I planned a few seroprevalence surveys with the Pasteur Institute in Nha Trang, the designated government health authority in central Vietnam where the outbreak occurred. The first part of my research focused on the waning rate and protective duration of vaccine-derived immunity among children. One study used two-point IgG measurements in sera among 500 individuals in Vietnam which were recruited in two years apart, in 2017 and 2019, and another study used existing cross-sectional serology data collected in European countries between 1995 and 2003. The protective duration after four doses of vaccine were 5 years in the first study and 10 years in the second.
The next part of my research resulted in a paper which described the carriage prevalence of C.diphtheria and seroprevalence anti-diphtheria toxin antibody in the epidemic prone setting. The article clearly showed the reverse correlation between carriage prevalence and seroprevalence at diphtheria epidemic prone areas. This article also compared the seroprevalence in the community where the vaccination coverage was supposed to be high in the last 20 years to an epidemic-prone community where vaccine coverage was not optimal. The difference in seroprevalence by age between these two settings explains the background population immunity when diphtheria outbreaks occurs. However, one question remained.
All these serological surveys were conducted using ELISA (enzyme-linked immunosorbent assay) to detect anti-diphtheria IgG antibodies in study participants’ sera. The international standard cut-off value of anti-diphtheria IgG was 0.1 IU/ml when IgG was quantified by ELISA. However, this cut-off value does not necessarily correlate with the protection from disease. Therefore, the seroprevalence I measured in my paper did not accurately describe the protection level in the population.

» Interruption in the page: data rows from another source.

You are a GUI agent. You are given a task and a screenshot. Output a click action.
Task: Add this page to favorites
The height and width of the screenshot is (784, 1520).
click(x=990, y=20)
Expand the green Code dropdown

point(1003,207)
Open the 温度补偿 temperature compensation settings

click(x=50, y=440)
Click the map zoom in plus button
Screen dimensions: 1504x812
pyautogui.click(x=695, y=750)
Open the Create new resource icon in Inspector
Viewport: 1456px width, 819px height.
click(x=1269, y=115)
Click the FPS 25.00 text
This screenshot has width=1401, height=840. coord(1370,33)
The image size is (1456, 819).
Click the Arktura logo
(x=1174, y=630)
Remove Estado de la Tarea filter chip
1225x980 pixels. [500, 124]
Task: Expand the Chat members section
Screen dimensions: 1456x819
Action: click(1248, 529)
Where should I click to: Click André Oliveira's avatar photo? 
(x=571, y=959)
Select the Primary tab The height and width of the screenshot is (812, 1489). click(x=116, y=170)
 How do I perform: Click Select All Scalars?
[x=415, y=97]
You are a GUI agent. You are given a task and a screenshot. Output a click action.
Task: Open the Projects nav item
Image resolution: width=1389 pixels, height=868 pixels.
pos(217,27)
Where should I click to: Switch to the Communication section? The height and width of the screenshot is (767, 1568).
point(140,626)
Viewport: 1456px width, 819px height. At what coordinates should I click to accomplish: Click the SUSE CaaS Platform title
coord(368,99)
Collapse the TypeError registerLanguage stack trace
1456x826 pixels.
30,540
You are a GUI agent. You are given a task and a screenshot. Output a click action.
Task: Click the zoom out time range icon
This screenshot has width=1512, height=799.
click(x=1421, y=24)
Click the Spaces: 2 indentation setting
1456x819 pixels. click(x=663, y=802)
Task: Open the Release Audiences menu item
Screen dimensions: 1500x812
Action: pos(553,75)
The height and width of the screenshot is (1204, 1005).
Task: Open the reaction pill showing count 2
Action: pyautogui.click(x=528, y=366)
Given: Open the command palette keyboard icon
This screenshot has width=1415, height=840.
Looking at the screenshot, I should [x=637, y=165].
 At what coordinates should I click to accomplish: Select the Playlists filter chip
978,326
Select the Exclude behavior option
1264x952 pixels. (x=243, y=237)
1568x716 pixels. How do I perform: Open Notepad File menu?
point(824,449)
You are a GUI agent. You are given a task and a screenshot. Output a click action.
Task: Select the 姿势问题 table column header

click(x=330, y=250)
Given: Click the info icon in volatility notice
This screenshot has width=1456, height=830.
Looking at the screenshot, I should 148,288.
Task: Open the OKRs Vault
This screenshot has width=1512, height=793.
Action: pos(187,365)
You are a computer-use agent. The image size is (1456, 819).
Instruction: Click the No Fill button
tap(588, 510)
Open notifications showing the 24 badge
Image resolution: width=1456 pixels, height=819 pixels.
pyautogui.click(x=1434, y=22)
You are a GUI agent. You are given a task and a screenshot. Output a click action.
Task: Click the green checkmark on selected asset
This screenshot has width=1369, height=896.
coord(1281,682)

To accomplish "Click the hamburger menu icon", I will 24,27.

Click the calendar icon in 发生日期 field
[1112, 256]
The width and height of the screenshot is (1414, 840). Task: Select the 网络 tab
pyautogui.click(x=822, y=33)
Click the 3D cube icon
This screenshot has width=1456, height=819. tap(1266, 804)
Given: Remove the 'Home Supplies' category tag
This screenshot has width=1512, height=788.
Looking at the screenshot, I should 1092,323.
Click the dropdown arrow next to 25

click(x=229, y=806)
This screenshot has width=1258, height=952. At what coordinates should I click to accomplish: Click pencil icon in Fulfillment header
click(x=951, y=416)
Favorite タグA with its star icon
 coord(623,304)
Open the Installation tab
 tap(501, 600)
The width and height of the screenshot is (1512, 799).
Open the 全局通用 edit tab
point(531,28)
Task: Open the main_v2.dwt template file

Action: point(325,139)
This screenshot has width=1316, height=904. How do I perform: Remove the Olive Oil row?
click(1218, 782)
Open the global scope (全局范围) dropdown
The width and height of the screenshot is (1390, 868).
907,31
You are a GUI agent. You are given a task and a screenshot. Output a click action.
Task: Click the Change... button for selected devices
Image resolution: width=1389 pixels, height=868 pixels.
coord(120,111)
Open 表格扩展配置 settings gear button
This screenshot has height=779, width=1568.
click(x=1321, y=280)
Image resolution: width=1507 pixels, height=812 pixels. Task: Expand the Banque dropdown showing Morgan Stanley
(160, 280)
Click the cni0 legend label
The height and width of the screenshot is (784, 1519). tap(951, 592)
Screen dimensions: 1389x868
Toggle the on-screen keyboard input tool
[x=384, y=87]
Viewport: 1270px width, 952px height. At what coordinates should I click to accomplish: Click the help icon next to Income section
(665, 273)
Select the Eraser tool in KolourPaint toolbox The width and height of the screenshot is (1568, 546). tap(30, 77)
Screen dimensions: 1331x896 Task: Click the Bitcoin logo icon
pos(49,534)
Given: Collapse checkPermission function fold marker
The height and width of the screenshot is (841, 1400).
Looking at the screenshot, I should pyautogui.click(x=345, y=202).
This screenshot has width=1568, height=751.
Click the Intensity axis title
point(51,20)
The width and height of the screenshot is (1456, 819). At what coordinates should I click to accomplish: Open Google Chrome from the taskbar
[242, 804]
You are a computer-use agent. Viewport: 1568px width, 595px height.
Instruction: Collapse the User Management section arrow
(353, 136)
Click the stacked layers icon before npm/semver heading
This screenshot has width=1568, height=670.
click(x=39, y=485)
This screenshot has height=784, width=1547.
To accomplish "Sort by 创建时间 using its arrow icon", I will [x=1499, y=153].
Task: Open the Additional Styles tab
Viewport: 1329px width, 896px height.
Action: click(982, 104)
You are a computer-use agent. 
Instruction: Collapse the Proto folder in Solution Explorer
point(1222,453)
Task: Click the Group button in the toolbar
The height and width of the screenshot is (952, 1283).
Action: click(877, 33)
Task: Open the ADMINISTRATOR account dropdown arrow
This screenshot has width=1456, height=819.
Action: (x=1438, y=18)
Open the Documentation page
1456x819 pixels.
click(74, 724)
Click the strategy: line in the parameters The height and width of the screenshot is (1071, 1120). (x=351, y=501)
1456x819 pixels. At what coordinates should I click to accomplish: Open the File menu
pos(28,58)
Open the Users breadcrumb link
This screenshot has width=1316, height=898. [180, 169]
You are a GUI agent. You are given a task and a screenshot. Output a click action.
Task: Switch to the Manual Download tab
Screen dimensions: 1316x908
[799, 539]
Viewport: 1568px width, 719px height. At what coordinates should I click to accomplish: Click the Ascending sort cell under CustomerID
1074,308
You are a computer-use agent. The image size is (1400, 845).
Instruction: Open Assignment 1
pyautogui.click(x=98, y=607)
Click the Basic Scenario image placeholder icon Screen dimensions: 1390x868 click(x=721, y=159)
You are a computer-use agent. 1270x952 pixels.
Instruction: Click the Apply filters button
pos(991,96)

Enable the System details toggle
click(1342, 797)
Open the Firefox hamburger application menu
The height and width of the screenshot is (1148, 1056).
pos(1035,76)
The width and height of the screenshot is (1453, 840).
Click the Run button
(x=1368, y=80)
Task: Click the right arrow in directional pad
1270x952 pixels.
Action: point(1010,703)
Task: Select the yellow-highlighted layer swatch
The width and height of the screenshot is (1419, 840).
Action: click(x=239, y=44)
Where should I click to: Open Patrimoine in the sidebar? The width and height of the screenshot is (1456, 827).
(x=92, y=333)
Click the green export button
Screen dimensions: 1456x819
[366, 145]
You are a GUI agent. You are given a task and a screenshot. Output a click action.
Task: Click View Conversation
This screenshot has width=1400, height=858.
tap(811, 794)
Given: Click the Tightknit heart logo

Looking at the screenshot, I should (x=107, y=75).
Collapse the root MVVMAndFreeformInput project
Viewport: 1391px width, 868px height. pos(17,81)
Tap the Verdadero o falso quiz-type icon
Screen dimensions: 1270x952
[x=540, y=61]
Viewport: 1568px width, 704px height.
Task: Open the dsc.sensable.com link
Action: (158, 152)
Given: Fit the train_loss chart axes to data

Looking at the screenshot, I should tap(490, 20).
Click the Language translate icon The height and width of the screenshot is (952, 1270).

To identify the accurate seroprevalence, the ELISA values were compared with toxin neutralization assay, which is the most reliable method to identify individuals who have protective level of antitoxin. The UK Health Security Agency kindly measured anti-diphtheria antitoxin levels in the subset of sample collected in the serosurvey by neutralization assay.
In addition to the parallel comparison of ELISA and neutralization assay, I tried to estimate the accurate proportion of protected individuals against diphtheria in Vietnamese community. This information is really important for government officials to be able to judge the needs of booster dose introduction. I therefore used two statistical methods based on receiver operating characteristic (ROC) curve analysis and multiple imputation approach to estimate the protective level in the population. I then found that the estimated protective level in the population was much higher than the crude seroprevalence measured by ELISA.
ELISA is an easy and cheap alternative to other methods and the only option for serosurveys in rural areas in low- and middle- income countries where the neutralization assay is not plausible due to the limited resources. These are also areas where a diphtheria epidemic is most likely to occur. This paper suggested methods to identify the protection level in the target population from ELISA measurements. Therefore, I believe this paper is especially useful when serosurvey will be conducted in those settings.
Unexpectedly high numbers of diphtheria cases have been recently identified in asylum seekers in Europe. Nigeria have also recently reported a large number of cases. The needs for serological assessment in various populations will be necessary in the near future.